___ Excerpted text

DAVIDSON: The American families are not — These issues of crucial, the essential need for credit intermediation are as close to accepted principles among every serious thinker on this topic. The view that the American family, that you hold very powerfully, is fully under assault and that there is — and we can get into that — that is not accepted broad wisdom. I talk to a lot a lot a lot of left, right, center, neutral economists [and] you are the only person I’ve talked to in a year of covering this crisis who has a view that we have two equally acute crises: a financial crisis and a household debt crisis that is equally acute in the same kind of way. I literally don’t know who else I can talk to support that view. I literally don’t know anyone other than you who has that view, and you are the person [snicker] who went to Congress to oversee it and you are presenting averyvery narrow view to the American people.

ELIZABETH WARREN: I’m sorry. That is not a narrow view. What you are saying is that it is the broad view to think only about trying to save the banks [Davidson sputters] and say Hey! the American economy will recover at some point and we’ll worry about the families [Davidson talking over]. I think that is the narrow view and I think I have the broad view. The broad view is that these two things are connected to each other. And the notion that you can save the banking system while the American economy goes down the tubes is just foolish.

Well, now we know that Elizabeth Warren was right and Adam Davidson and his serious people, what Paul Krugman calls the “VSPs”, were dead wrong.  And who’s point of view has Barack Obama subscribed to since 2008?  That’s right, the VSPs.  According to Ron Suskind’s book, Confidence Men, Christina Romer, his economic advisor, was unable to get Obama to commit to a paltry $100Bn for the creation of potentially 1,000,000 jobs in 2009.  It’s not like he thought he couldn’t get it, although that was one of the excuses he was making.  It’s that in the overall scheme of things, it just wasn’t all that important to him.  No, seriously.  If you’ve been out of work since 2009, you can partially thank Obama for not thinking your situation required all that much attention.  It was much more important to him to bail out the bankers.  He admitted as much today.

______
___ Stored records

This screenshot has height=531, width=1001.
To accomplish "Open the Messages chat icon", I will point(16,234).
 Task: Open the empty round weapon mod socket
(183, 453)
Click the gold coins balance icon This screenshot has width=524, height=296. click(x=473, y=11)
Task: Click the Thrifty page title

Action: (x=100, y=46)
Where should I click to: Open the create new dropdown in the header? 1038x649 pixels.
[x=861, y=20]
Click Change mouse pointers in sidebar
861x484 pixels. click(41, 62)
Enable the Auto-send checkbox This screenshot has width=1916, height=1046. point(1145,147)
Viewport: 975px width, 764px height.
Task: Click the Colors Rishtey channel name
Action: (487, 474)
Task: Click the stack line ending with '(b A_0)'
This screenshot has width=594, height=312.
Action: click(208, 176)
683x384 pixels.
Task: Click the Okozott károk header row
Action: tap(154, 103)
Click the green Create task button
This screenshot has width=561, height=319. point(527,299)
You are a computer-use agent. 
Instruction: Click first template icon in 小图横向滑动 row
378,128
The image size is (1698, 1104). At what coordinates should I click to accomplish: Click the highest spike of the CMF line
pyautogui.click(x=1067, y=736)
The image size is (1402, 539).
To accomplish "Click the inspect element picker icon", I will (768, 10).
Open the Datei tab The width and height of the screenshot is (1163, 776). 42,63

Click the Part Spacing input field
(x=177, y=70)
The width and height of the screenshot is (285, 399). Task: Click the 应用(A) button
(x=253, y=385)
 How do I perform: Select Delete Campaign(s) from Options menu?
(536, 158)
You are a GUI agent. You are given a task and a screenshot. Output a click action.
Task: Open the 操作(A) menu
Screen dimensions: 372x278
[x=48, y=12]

______

=== Do this ===
According to the excerpted text, what sum was Christina Romer unable to get Obama to commit to in 2009, and for what purpose?

=== Result for this exercise ===
A $100Bn commitment for the creation of potentially 1,000,000 jobs.